◆ **Problem set**:
(a) According to the passage on multilateral institutions, what was the strength of those institutions routinely measured by in the second half of the XX century?
(b) Carry on the passage on multilateral institutions from its last sentence, keeping its line of argument and tone.

[Opening Given passage section]

This raises the question of how one measures the strength of institutional multilateralism and its specific contribution to international security and development [11]. In the second half of the XX century the strength of multilateral institutions was routinely measured not by their ability to reach compromises among actors with diverging interests or to resolve difficult international problems (real disagreements among members were continuously suppressed in one way or another), but rather by the degree of their institutional development. In many ways institutional development including governance structure, financial stability, stakeholder engagement, compliance and accountability—was regarded as a goal in itself. Consequently, the international system favored well-developed organizational structures with multiple layers of bureaucracies, complicated decision-making procedures, systems of diverse linkages that allowed the participating actors to balance unilateral concessions in one field by getting compensations in another field. Those institutional arrangements looked like an optimal solution for a relatively static system with slow and mostly marginal changes affecting the global balance of powers.
Another important feature of XX century multilateral institutions was that most of them happened to be value-based. Of course, there were important exceptions (United Nations, CSCE, ASEAN, OIC, OAS, AU to name a few), but these exceptions were not in plenty. During the Cold War, with the world divided into two blocks opposing each other, multilateral arrangements and mechanisms implied commonality of fundamental values among participating parties. It was usually ‘us’ against ‘them’: multilateralism within blocks (NATO—Warsaw Pact, European Union—COMECON) seldom extended to relations between the blocks. Since the two blocks were almost completely separated from each other, the whole idea of ‘global commons’ had very limited meaning in the deeply divided world [12]. Needless to say, shared fundamental values within multilateral international institutions were a major facilitator in reaching compromises on divisive matters.
After the Cold War the value-based nature of key multilateral institutions became even more explicit and indisputable. The predominant assumption in the world was that all the international actors should sooner or later gravitate to the Western liberal political, social and economic models and that the question was only about the specific trajectories and the pace of the predetermined transition. Remaining disagreements and conflicts among states were looked upon as residual legacies of history that had to be resolved almost automatically in the process of the comprehensive multidimensional modernization. In this context, multilateral institutions (such as OSCE and the Council of Europe) were perceived as important instruments for values transfer from mature liberal democracies to emerging democratic nations. Such a transfer had never constituted a coherent long-term strategy of the West, but it was nevertheless regarded as a prerequisite for a successful proliferation of multilateralism in the unipolar liberal world [13].

[Closing Given passage section]
[Opening Data extracts section]

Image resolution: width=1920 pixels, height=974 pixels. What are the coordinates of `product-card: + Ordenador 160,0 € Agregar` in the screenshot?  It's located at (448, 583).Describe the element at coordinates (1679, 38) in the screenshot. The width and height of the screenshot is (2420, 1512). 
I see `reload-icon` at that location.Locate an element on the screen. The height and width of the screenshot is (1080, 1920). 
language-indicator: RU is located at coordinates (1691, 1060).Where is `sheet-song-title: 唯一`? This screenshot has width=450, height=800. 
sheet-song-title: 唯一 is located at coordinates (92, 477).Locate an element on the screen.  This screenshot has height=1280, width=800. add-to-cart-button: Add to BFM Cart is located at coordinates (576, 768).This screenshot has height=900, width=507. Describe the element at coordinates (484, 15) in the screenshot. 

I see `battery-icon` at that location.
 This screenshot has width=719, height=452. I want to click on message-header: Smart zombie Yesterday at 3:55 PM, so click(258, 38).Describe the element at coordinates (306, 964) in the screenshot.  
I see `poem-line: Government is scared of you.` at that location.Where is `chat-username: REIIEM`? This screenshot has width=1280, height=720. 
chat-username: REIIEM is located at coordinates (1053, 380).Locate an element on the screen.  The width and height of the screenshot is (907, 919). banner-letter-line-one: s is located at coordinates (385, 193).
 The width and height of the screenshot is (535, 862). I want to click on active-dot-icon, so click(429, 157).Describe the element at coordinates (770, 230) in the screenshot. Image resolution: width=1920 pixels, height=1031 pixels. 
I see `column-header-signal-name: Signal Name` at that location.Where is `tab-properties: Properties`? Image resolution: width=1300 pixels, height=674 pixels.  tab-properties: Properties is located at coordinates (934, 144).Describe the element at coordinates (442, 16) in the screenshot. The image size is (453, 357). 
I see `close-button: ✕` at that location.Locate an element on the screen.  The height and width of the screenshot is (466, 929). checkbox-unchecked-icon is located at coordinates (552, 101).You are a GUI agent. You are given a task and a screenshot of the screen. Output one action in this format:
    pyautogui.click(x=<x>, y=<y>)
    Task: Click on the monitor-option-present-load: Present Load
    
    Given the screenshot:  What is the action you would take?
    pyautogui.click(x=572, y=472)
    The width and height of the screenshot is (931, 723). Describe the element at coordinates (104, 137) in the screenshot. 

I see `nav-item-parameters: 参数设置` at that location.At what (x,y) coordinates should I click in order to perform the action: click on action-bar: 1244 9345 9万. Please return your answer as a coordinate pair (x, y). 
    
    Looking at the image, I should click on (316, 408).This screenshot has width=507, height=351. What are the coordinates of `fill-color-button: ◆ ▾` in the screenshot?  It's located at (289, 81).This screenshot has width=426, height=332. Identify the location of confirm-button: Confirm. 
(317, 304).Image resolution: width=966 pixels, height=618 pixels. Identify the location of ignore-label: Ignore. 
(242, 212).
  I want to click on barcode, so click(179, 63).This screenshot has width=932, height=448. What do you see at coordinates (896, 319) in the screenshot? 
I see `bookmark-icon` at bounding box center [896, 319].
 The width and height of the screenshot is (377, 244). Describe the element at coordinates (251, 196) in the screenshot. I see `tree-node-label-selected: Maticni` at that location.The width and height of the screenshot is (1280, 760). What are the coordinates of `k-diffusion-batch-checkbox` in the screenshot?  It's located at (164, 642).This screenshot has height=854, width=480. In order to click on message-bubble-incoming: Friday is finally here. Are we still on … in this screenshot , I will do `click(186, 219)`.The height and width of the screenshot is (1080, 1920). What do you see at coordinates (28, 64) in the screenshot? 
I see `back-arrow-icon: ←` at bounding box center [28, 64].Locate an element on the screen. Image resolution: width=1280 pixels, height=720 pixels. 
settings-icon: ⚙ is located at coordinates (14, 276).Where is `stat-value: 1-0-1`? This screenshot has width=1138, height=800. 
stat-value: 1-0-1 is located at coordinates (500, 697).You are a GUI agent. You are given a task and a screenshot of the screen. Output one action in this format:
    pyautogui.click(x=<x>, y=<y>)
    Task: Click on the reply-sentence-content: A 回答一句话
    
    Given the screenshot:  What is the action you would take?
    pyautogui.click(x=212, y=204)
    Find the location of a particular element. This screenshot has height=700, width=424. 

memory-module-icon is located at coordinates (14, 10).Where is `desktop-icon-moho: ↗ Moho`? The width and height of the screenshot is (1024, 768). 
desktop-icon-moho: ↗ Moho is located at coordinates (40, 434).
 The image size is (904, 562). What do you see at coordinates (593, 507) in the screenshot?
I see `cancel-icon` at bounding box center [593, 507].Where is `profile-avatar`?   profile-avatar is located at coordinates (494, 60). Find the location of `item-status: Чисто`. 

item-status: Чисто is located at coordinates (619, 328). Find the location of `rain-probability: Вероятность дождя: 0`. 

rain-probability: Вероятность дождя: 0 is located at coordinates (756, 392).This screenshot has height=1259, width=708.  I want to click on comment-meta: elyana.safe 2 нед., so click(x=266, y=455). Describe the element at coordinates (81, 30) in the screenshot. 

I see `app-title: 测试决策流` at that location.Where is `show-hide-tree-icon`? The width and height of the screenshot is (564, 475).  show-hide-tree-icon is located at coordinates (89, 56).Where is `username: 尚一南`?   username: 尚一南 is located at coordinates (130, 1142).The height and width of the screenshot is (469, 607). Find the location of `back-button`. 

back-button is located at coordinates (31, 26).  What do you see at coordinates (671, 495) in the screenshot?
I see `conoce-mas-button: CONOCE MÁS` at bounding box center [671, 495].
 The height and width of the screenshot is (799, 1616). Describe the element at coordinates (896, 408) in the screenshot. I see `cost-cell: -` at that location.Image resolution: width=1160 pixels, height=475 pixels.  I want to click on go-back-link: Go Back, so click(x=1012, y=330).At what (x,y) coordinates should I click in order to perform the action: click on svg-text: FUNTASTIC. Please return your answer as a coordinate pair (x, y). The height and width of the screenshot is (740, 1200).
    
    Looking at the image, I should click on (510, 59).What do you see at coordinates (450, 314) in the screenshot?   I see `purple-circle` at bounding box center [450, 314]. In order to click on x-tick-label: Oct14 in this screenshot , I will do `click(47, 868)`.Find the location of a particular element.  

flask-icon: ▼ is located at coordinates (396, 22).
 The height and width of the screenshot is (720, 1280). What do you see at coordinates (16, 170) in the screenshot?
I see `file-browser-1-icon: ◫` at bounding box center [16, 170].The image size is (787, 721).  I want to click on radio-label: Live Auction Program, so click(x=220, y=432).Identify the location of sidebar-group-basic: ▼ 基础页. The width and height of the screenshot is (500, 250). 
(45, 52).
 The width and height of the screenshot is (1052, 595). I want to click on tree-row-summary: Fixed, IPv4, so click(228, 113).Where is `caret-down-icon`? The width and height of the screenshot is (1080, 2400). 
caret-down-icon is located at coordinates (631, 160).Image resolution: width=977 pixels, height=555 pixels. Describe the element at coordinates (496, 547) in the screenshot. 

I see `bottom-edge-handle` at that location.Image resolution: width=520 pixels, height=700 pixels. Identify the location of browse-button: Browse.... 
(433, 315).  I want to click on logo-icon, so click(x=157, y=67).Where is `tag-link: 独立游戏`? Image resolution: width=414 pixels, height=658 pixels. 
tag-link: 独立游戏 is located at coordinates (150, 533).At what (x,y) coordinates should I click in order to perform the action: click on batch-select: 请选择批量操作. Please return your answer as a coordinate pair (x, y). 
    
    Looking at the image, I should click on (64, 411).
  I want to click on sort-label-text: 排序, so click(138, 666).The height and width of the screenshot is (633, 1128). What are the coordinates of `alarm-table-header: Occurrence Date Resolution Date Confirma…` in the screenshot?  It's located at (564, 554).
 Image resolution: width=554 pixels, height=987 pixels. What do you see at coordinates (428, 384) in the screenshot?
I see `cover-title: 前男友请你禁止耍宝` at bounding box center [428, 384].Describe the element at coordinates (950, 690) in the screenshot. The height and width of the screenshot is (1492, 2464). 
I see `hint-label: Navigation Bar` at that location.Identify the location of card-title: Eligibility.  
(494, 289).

[Closing Data extracts section]

◆ **Responses by task**:
(a) The degree of their institutional development.

(b)
Furthermore, the XX century system of multilateral international institutions was predominantly state-based (government to government based). Some non-state institutions (e. g. large transnational corporations, powerful civil society organizations, religious movements, education and R&D communities) from time to time tried to deprive nation-states from their monopoly on institutionalized multilateral arrangements, but these attempts had only marginal success [14]. States were exclusive participants to the most important multilateral agreements, regimes and institutions with other actors (the private sector, NGOs, Universities, etc.) being much more in the role of deal-takers, rather than deal-makers. A limited number of actors with multiple common characteristics helped to keep the system in relative order and to make international institutions look strong and efficient.
However, this model of institutionalized multilateralism had to face a serious trail once the overall environment started rapidly changing. The changing balance of power in the world along with the growing diversity of social and political trajectories of national development exposed many limitations of the pseudo-multilateral international system.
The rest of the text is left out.